§ WHAT NEEDS TO BE DONE
Search the material for the string "Places" and copy each line where it occurs.
[PROVIDED RECORDS Boundary: Start]
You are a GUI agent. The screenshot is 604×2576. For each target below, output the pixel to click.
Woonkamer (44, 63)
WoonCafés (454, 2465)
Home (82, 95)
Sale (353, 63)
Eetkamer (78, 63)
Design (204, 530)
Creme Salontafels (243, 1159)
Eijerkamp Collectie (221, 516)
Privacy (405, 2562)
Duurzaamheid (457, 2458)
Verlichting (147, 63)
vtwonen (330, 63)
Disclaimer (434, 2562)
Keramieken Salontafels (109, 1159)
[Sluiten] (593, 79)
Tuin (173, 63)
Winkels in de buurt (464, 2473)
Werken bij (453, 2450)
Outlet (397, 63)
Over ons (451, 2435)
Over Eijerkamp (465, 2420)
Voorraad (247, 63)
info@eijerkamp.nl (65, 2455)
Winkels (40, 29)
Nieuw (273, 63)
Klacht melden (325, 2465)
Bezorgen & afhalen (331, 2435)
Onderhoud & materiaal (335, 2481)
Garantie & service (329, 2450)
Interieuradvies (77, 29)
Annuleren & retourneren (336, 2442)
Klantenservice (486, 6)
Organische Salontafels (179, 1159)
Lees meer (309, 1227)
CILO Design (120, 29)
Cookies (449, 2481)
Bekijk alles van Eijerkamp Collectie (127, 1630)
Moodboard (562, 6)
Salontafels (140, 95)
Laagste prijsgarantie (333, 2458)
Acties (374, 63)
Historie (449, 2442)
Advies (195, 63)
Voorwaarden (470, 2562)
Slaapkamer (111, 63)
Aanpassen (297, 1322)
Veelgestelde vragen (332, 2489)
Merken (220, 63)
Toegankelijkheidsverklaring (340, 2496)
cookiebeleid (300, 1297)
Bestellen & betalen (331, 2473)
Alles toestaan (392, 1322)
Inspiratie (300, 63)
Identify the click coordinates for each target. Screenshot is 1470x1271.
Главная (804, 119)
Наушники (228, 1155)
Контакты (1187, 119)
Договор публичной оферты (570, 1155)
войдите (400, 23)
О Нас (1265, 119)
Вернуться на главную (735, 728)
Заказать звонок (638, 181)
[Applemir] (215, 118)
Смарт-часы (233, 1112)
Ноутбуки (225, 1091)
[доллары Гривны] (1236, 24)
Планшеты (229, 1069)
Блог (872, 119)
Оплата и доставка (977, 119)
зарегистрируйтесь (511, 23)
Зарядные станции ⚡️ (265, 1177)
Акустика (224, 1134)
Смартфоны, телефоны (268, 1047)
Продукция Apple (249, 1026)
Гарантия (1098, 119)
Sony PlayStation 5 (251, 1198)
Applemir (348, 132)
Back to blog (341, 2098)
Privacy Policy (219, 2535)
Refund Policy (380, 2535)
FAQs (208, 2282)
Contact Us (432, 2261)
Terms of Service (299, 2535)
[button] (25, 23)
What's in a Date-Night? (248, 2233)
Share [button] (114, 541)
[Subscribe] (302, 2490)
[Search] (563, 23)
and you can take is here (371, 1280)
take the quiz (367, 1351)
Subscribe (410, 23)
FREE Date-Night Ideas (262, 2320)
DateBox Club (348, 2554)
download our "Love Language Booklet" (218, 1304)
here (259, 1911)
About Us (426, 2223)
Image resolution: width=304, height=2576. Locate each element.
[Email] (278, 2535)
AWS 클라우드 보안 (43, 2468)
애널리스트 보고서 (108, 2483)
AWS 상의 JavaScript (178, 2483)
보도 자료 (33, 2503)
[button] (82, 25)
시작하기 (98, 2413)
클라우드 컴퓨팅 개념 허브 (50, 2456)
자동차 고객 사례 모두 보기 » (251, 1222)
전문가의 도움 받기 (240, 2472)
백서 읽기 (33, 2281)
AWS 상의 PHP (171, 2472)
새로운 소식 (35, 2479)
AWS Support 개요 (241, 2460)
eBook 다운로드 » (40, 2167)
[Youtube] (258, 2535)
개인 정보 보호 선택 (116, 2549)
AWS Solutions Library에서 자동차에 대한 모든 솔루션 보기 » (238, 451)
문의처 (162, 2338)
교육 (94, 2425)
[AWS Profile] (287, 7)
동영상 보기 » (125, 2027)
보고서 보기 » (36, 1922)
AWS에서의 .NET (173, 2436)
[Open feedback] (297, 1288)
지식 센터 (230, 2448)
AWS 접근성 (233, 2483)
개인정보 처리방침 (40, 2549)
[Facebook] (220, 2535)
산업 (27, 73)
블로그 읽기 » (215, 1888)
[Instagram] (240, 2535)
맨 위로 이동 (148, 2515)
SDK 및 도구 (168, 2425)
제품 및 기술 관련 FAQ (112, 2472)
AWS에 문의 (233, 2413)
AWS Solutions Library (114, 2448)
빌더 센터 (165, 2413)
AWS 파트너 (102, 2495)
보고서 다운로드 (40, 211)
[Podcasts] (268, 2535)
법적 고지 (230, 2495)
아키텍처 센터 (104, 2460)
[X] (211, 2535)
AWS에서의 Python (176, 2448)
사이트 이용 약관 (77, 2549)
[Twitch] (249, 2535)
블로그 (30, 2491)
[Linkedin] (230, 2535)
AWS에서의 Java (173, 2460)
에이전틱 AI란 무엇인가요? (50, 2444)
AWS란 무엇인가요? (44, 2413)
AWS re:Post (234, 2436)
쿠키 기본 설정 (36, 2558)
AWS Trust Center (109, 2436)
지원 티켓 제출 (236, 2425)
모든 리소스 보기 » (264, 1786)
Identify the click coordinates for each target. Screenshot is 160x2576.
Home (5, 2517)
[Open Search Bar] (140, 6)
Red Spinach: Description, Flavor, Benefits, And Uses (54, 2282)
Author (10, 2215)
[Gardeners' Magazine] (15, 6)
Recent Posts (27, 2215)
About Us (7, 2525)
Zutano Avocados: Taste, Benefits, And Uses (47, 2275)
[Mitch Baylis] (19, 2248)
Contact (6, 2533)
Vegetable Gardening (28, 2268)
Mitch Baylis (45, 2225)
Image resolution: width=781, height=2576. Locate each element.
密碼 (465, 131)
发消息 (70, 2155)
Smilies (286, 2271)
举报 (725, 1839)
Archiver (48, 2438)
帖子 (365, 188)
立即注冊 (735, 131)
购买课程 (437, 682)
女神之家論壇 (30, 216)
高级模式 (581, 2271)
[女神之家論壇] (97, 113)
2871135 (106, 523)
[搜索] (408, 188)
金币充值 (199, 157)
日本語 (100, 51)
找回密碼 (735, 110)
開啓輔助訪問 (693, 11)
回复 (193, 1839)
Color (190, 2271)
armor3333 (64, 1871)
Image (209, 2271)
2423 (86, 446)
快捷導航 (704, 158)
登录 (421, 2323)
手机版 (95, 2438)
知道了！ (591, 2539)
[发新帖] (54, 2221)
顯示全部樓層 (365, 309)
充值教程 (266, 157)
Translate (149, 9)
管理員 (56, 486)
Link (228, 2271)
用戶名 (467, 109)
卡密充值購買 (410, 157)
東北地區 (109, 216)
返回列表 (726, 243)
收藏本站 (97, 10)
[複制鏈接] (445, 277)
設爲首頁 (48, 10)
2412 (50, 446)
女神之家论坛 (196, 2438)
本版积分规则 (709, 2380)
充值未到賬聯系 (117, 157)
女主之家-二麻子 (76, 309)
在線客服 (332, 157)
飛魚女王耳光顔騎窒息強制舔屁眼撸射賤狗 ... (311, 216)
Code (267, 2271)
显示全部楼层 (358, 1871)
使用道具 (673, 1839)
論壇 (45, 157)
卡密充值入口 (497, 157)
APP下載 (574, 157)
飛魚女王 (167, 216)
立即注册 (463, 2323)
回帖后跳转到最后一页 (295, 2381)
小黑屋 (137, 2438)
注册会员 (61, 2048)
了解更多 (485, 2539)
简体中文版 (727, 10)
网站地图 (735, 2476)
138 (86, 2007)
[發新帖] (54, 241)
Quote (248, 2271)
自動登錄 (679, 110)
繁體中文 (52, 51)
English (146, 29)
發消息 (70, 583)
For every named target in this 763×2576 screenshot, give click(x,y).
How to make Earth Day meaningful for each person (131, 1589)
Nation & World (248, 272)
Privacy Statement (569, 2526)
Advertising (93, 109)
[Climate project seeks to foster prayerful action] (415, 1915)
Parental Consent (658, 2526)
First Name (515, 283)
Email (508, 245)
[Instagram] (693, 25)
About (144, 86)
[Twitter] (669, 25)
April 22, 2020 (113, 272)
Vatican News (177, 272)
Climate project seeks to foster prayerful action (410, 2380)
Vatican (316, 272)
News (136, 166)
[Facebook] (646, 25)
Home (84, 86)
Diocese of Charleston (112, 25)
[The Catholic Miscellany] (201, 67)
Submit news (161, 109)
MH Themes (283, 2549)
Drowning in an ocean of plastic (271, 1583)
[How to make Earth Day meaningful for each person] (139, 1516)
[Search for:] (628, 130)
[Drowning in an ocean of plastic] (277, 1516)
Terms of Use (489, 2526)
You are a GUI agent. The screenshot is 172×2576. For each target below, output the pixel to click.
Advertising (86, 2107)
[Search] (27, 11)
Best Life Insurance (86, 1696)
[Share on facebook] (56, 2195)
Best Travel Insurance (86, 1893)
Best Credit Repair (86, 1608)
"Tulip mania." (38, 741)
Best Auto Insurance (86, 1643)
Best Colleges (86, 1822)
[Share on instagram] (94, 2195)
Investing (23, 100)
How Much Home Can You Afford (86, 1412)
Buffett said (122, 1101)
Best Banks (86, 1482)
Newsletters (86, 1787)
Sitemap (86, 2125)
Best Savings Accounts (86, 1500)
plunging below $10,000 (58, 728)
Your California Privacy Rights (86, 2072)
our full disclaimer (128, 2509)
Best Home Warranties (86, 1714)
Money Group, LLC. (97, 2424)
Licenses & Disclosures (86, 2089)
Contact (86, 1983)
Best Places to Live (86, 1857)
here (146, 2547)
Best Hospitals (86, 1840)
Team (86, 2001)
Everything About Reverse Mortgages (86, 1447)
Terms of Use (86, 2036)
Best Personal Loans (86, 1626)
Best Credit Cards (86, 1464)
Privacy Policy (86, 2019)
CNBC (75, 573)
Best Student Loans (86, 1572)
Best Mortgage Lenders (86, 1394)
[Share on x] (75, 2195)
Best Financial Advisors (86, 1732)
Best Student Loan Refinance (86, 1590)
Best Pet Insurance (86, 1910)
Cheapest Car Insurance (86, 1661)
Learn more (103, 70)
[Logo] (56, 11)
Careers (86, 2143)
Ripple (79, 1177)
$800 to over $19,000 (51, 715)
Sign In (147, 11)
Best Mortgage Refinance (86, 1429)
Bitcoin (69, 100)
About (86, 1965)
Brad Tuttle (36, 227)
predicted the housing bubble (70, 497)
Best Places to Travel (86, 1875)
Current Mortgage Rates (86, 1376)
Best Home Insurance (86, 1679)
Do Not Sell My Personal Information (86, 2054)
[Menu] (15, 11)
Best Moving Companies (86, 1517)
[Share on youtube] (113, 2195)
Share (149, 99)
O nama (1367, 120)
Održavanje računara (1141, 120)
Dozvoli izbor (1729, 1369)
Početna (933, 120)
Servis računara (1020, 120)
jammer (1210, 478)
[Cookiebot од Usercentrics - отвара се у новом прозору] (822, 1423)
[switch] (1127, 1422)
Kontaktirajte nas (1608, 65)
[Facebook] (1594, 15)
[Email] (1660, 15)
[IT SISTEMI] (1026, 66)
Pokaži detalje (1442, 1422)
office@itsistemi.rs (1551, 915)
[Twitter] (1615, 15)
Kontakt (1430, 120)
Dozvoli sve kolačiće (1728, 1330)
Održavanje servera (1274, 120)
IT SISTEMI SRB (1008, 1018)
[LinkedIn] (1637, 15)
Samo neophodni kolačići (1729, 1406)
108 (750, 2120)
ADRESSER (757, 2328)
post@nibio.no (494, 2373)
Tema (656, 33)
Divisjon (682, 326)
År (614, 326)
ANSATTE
[PROVIDED RECORDS Boundary: End]
§ TASK ANSWER
Best Places to Live (86, 1857)
Best Places to Travel (86, 1875)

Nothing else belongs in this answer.